=== Passage for review ===

=======

Shovels and Rope Live Review
I don’t know why I ever wasted my time on musicians who don’t go for it.
I used to believe that the world began and ended with Ani Difranco. After all, when I was 15 she gave me my first set of wings. When I heard the lyric, “we are made to fight and fuck and talk and fight again,” I knew that I was free. Not only did her words blow my mind, so did her ferocious work ethic. “Give it all up,” she commands in her song “Make Me Stay,” “or don’t give it to me at all.” I have, of course, since learned that Ani DiFranco isn’t the only musician in the world who kicks ass. But I am embarrassed to admit that I did stray, as a listener, from those who do. I got comfortable, see? Complacent, patient even, with what I was listening to. Patient?
Life is too short to be patient with musicians who don’t give it all up.
Shovels and Rope give it all up. They go for it. They kick ass. They’ve got the work ethic of a starving, lonesome cowboy and the sound of one, too. S & R played the Axe and Fiddle in Cottage Grove, Oregon on July 31st, the release day of their new record, “O’ Be Joyful.” Indie-grass hipsters abounded that night at the Axe. They filled every table with their dresses and boots, mustaches and vests.
I drank whiskey and got joyful.
Cary Ann Hearst and Michael Trent were both carving out solo careers when they met and warily but joyfully joined forces. They released an album in 2008 called “Shovels and Rope” and then they became a band called Shovels and Rope. (The tune “Birmingham” off their new record details and derails that story.) When they played that tune last night at the Axe, I tell you, not only the bar but Birmingham itself caught fire.
Watching Cary Ann and Michael is mesmerizing. You know you are bearing witness to true love and a birth of creativity. Hundreds of shows under their belts as a duo, Hearst and Trent are road warriors, to be sure. Yet there is still something enigmatic about what they are doing, something rich in improvisation, something wild and mysterious. There is lust and death and triumph and loss. Shovels and Rope conjure up the ghosts in bowlers of the old South and fresh ink upon the breast of the new West. And boy howdy, are they joyful.

=======

=== Supplied material ===
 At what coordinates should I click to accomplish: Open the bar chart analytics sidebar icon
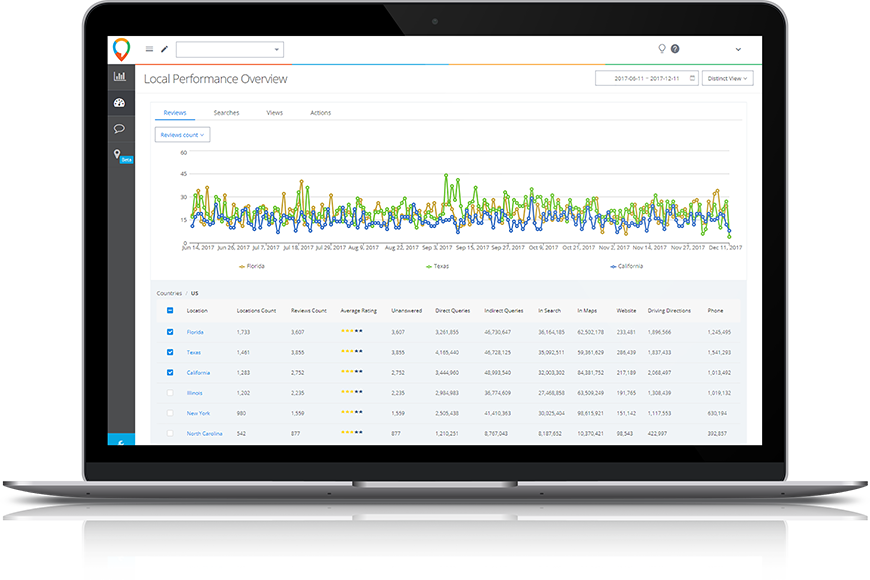[x=120, y=76]

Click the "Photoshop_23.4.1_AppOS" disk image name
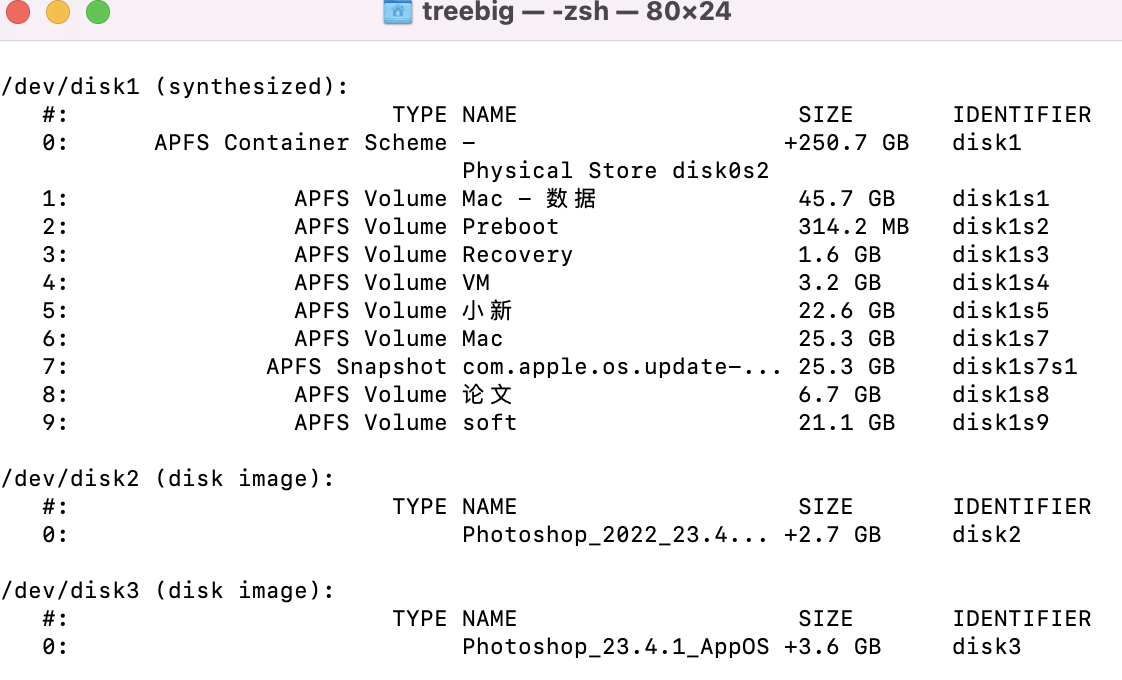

=======

=== Explore the material ===
- 1) Using the Shovels and Rope review above, answer these:
(a) How old was the writer when Ani DiFranco gave them a first set of wings?
(b) Where did Shovels and Rope play on July 31st?
(c) In what year did Cary Ann Hearst and Michael Trent release the album "Shovels and Rope"?
- 2) Could you extend the Shovels and Rope review beyond its last sentence, "And boy howdy, are they joyful."?
The material is separate from the Shovels and Rope review and is not needed for what comes next.

=== Written responses ===
- 1)
(a) 15
(b) The Axe and Fiddle in Cottage Grove, Oregon
(c) 2008

- 2)
There were only three things that I was disappointed with last night and I’ll list them in order of least offensive to most offensive. First, while their strumming, singing, and musicality was bang on, Trent’s heavy foot on the kick drum dragged ever so slightly from time to time. (Sorry, Michael, I’m a music teacher; it’s my job to notice these things.) Second, for crying out loud! When these guys are crying out loud, I want to hear what they are saying. Please, please, please, if you ever do sound for S & R, don’t bury the vocals in the mix. And finally, damn it, Shovels and Rope give it all up. The least you can do is buy their cd after you shake your boot-clad booty all night.
If you want to see what hard working musicians looks like, go see Shovels and Rope. If you want to hear what original music sounds like, go see Shovels and Rope. If you want to know what Americana feels like, go see Shovels and Rope.
I’ll tell you what. You can stop being patient with me. I’ll put it plain. Go see Shovels and Rope.
And make sure you take what they give you.